Seriously, if you are a neuroscientist you need to drop the ‘vitalism’ nonsense. If you want to say that uploading will take more than the structural connectome then say specifically what it will take. But to say uploading is impossible in principle because of this ‘copy problem’ intuition is to turn your back on the computational theory of mind in general.
Finally you state: “No one who has experienced the disbelief of losing a loved one can help but sympathize with someone who pays $80,000 to freeze their brain. But reanimation or simulation is an abjectly false hope that is beyond the promise of technology and is certainly impossible with the frozen, dead tissue offered by the “cryonics” industry. Those who profit from this hope deserve our anger and contempt.”
I personally agree, no one should pay $80,000 to freeze their brain without solid, open, scientifically rigorous evidence that at the very least the connectome is preserved. I would go further and say that regulated medical doctors are the only ones that should be allowed to perform such a procedure.

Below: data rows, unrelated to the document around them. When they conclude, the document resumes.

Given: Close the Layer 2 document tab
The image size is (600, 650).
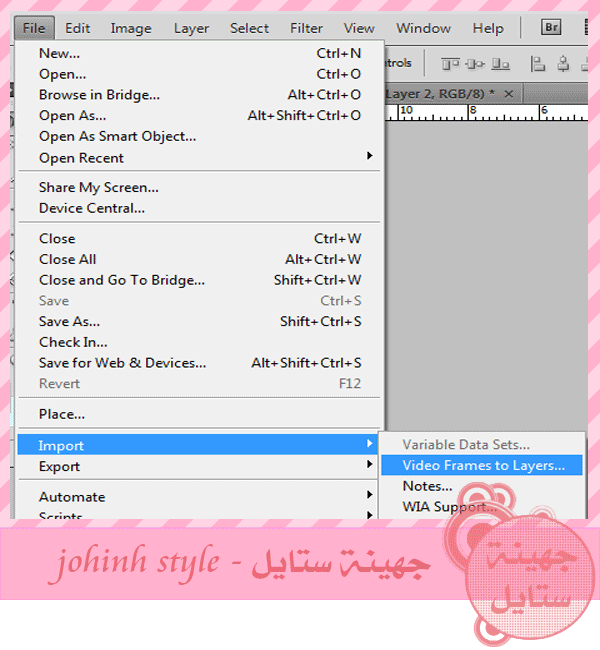Looking at the screenshot, I should 509,93.
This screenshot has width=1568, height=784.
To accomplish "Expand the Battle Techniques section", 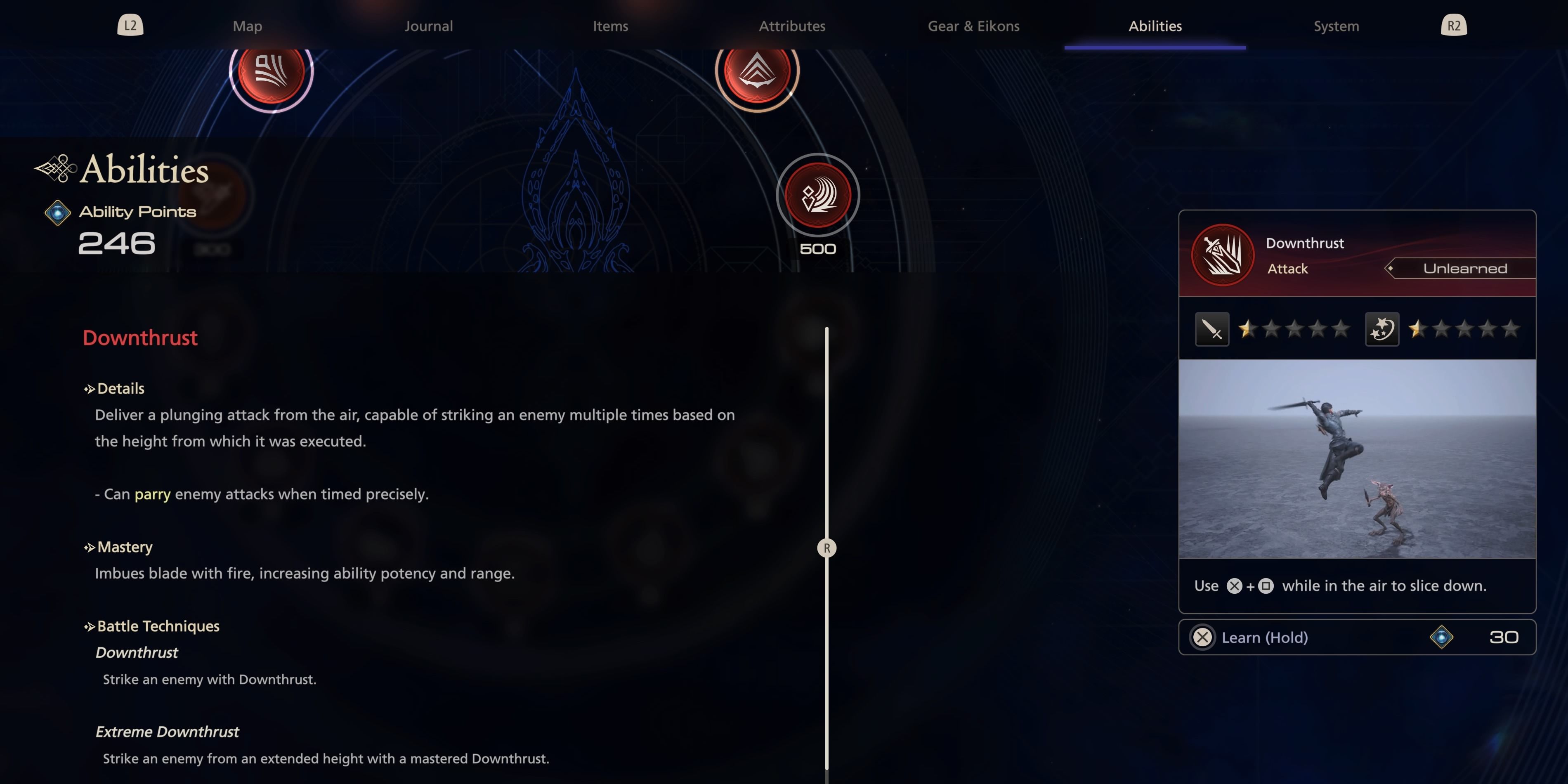I will click(x=87, y=625).
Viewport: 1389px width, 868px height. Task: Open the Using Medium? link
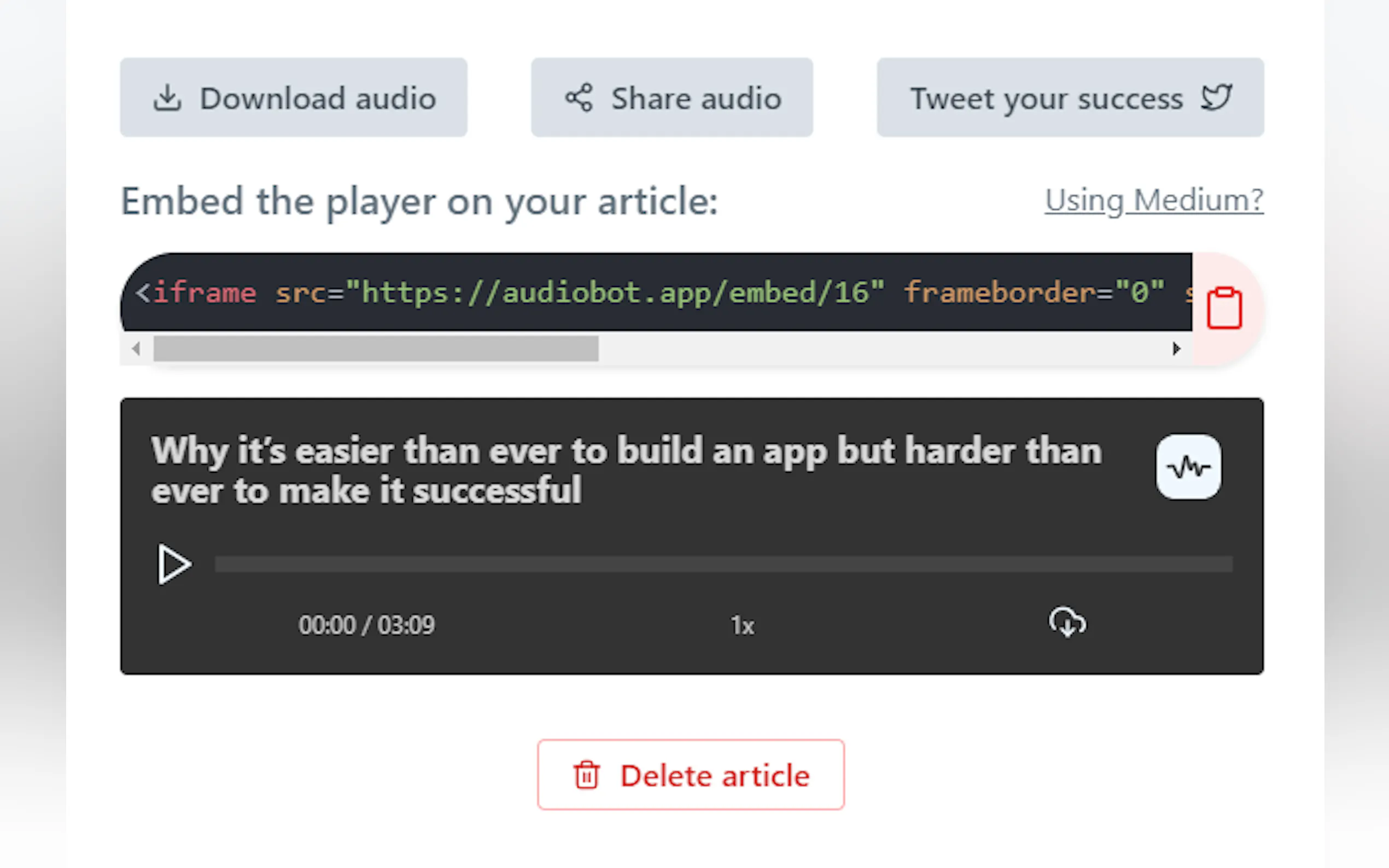(1153, 201)
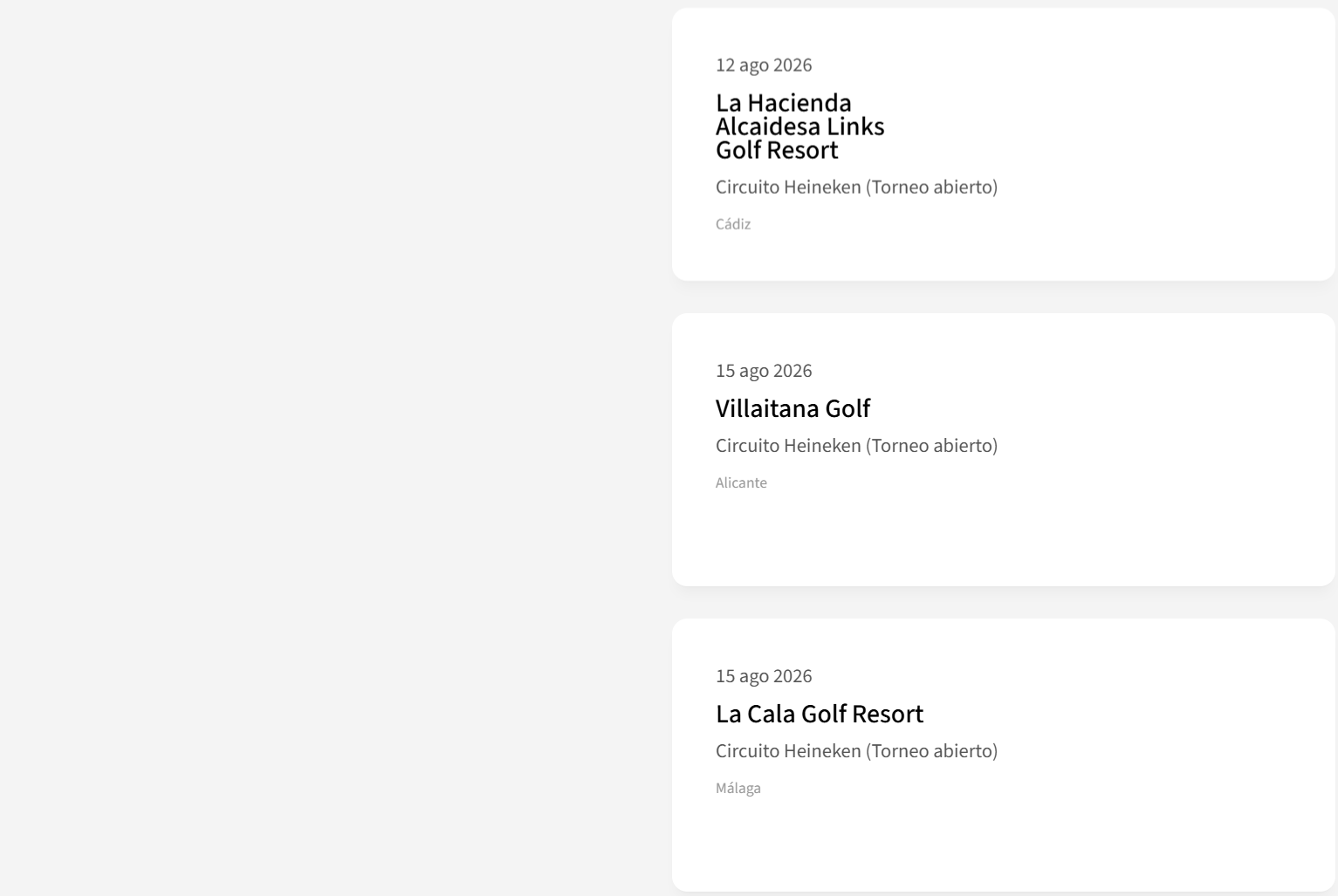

But I do not agree that research in this area is doomed to failure. Instead the scientific and medical communities should embrace such research following up on the promising brain preservation results I mentioned above. Scientists should work to perfect ever better methods of brain preservation in animal models, and medical researchers should take these protocols and develop them into robust surgical procedures suitable for human patients. Regulators should enforce the highest quality standards for such procedures to be performed by licensed professionals in hospitals. And laws should be changed to allow terminal patients like Kim to take advantage of them prior to cardiac arrest (avoiding weeks of self-starvation and dehydration).
Kim’s story is tragic at least in part because the scientific and medical community let her down. She was a neuroscientist, and one that fully embraced the computational theory of mind. She knew what she wanted -a high quality brain preservation prior to death. I am a neuroscientist that wants the same thing, and there are others. Who are you to say that we are wrong in our beliefs? Who are you to say that the hard-won progress that has already been made toward medical brain preservation should be abandoned?
-Kenneth Hayworth (The opinions expressed here are mine alone.)